FIG. 1 is a cross-sectional view showing a magnetron driving power supply according to an embodiment of the present invention mounted on a microwave oven.

FIG. 2A is a front view showing a primary winding of the boosting transformer of the embodiment. FIG. 2B is a cross-sectional view of a primary winding of the boosting transformer of the embodiment.

FIG. 3 is a diagram showing an AC resistance increasing rate of a primary winding of the step-up transformer of the embodiment.

FIG. 4 is a diagram showing an electromagnetic action between adjacent conductors.

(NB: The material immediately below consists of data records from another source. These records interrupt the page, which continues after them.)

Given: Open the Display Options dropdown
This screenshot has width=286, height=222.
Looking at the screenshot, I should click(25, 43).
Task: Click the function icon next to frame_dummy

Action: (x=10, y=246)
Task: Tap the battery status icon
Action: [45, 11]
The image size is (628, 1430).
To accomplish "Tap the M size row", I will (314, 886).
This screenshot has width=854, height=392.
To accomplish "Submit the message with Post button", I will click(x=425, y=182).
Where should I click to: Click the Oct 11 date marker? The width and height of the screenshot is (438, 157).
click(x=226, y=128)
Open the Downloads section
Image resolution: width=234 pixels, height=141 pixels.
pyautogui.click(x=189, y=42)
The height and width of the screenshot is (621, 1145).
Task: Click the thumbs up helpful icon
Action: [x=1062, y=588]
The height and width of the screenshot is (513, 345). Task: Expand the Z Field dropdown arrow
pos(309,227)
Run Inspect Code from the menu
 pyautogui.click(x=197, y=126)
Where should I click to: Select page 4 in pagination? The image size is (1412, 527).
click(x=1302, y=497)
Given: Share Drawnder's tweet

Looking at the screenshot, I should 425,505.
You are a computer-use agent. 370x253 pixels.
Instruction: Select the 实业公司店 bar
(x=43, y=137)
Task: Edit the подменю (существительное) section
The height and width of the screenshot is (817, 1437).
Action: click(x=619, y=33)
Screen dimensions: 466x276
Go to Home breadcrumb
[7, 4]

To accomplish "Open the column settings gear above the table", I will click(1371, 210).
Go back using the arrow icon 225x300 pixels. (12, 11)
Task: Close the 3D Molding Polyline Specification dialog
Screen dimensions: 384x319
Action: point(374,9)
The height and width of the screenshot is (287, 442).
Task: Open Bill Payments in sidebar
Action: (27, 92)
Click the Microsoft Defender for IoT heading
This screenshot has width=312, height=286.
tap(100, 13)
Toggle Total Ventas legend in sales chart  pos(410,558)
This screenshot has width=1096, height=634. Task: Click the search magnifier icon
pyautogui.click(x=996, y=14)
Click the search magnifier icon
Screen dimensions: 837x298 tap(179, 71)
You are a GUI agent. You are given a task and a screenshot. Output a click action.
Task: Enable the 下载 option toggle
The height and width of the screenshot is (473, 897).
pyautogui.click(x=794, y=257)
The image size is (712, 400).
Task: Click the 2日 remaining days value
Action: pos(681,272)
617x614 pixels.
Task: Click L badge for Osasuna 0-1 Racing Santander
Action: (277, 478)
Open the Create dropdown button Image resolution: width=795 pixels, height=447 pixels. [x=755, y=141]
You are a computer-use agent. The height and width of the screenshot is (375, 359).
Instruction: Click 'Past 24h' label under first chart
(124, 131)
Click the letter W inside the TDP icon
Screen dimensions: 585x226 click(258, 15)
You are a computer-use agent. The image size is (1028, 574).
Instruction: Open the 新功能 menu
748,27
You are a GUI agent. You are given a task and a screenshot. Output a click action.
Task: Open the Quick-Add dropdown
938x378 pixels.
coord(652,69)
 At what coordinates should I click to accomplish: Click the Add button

FIG. 5 is a diagram showing a temperature rise of a primary winding of the step-up transformer according to the embodiment of the present invention;

FIG. 6 is a circuit diagram of a conventional magnetron driving power supply.

FIG. 7 is a cross-sectional view showing a conventional magnetron driving power supply mounted in a microwave oven.

FIG. 8 is a diagram showing an increase rate of an AC resistance of a primary winding of a conventional step-up transformer of a power supply for driving a magnetron.

[Explanation of symbols]

 DESCRIPTION OF SYMBOLS 1 Inverter circuit 2 Semiconductor switch element 3 Step-up transformer 4 Primary winding 4a Element wire 4b Bundle of stranded wires 6 Air gap 7 Magnetron 8 Cooling fan 12 High voltage rectifier circuit 13 Resonant capacitor 14 Control unit

──────────────────────────────────────────────────続 き Continuation of the front page (56) References JP-A 62-10391 (JP, U) (58) Fields investigated (Int. Cl. ⁷ , DB name) H05B 6/66

Claims (2)

(57) [Claims] An output of a unidirectional power supply is converted into AC power.
An inverter circuit, and an electric power to be converted by the inverter circuit.
A control unit for adjusting the force, and an output from the inverter circuit
Supply AC power and supply high voltage DC power to magnetron
A high-voltage rectifier circuit and a cooler forcibly cooling the inverter circuit.
The inverter circuit is a step-up transformer.
And the primary winding of the step-up transformer and the resonance capacitor.
And a small circuit for exciting the resonance circuit.
With at least one semiconductor switch element
The step-up transformer is cooled at least on one end face of the primary winding.
A magnetron driving power supply having a structure in which a gap for passing wind is provided and a primary winding of the step-up transformer is configured by twisting a plurality of insulated strands and further twisting a plurality of twisted wires. 2. The primary winding of a step-up transformer has a wire diameter of φ
0.18mm or less and twisted magnetron drive power supply according to claim 1, wherein the pitch was 25mm below.